All this cloak-and-dagger intrigue can put general managers in a
foul mood. Sabean screamed at San Francisco reporters when he
found out they were reporting the details of the VanLandingham
incident. Baltimore Orioles general manager Pat Gillick still is
upset that Dombrowski traded righthander John Burkett to Texas
last August in a waivers-claim deal after telling Gillick's
assistant, Kevin Malone, that the pitcher was unavailable. "The
guy lied to Kevin," says Gillick, who had interest in obtaining
Burkett.

Says Dombrowski, "A good amount of time had passed from the time
we spoke. They weren't even one of the teams I was talking to at
the [July 31] deadline.

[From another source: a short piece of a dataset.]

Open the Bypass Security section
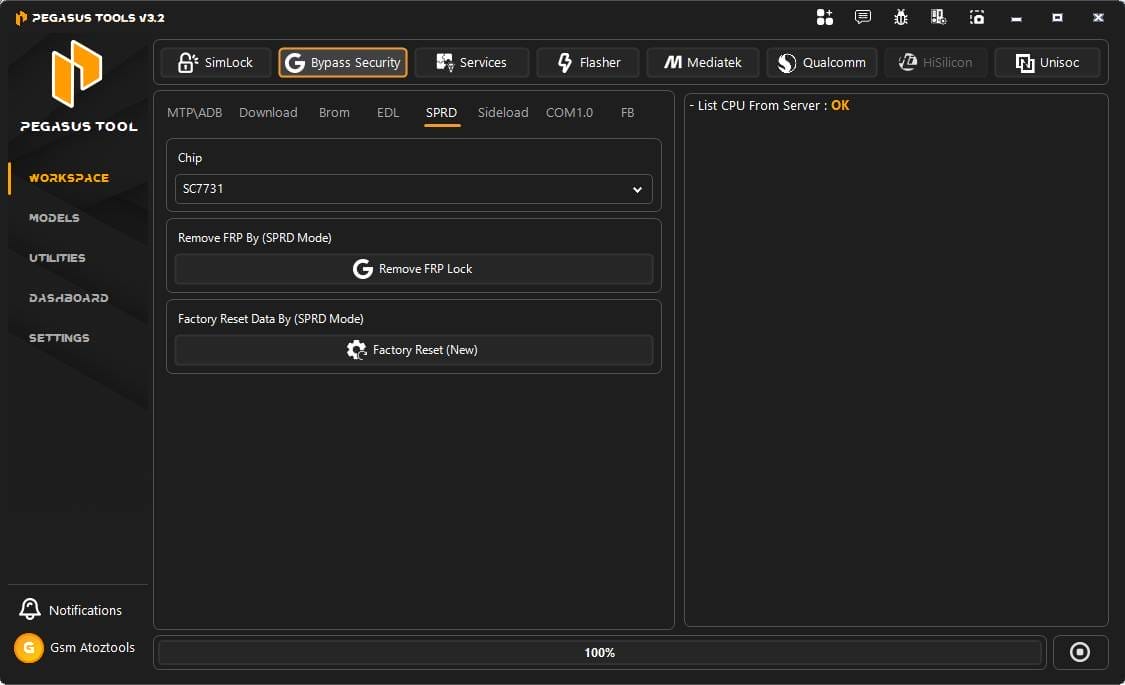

Things change all the time."

Until the Blue Book comes out in an abridged edition, however,
the unwritten rules of the waiver system will be as vexing as
the written ones. If you're having trouble getting a good read
on it, you're not alone. "I've tried," Oakland assistant general
manager Bill Beane said of curling up with the Blue Book. "It's
the kind of subject you could study for four years in graduate
school and still not pass the final exam."

TWO COLOR ILLUSTRATIONS: ILLUSTRATIONS BY JOHN S. DYKES [Drawings of men playing cards and holding minature baseball players; baseball player running into butterfly net]

HOW IT WORKS

What happens when a team places a player on major league waivers
during the Aug. 1 to Sept. 29 waiver period? Consider this
typical case involving righthand-hitting DH-catcher Mike Stanley.

--In early August the Boston Red Sox place Stanley and several
other players on waivers. It is not unusual for clubs to run
almost all of their 25 players through waivers during this
period. No player during this time can be traded without first
being put on waivers.

--Any club can claim Stanley within three business days. (If
none does, Stanley can be dealt to any team.) The Red Sox are
notified that Stanley has been claimed and receive a list of the
claiming teams. Only one team, though, is awarded the claim,
with precedence given to the club with the worst record within
the player's league--in this case, the American League--and then
to the team with the worst record in the other league.

--The New York Yankees have coveted Stanley for weeks. American
League East rival Baltimore cannot block him from possibly going
to New York, because the Yankees have a worse record than the
Orioles. But wild-card contenders like the Seattle Mariners and
the Anaheim Angels (not to mention any other American League
club) could keep Stanley out of pinstripes by claiming him. They
don't. The Yankees are awarded the claim.

--The Red Sox have 48 hours to decide what to do with Stanley.
They can 1) withdraw the waivers and keep Stanley. If they put
him on waivers again this season, those waivers become
irrevocable--they will lose him to a claiming club or be forced
to release him; 2) release Stanley to the Yankees for the
$20,000 waiver price, in which case the Yankees must assume the
obligations of his contract; or 3) work out a trade with New
York. Boston asks for 19-year-old Class A righthander Tony Armas
Jr., one of New York's top prospects, as the principle player in
the deal. The Yankees, fearful that their struggles against
lefthanded starters will doom them in the postseason, decide to
pay the high price. Two weeks after the July 31 trading
deadline, Stanley becomes a Yankee. --T.V.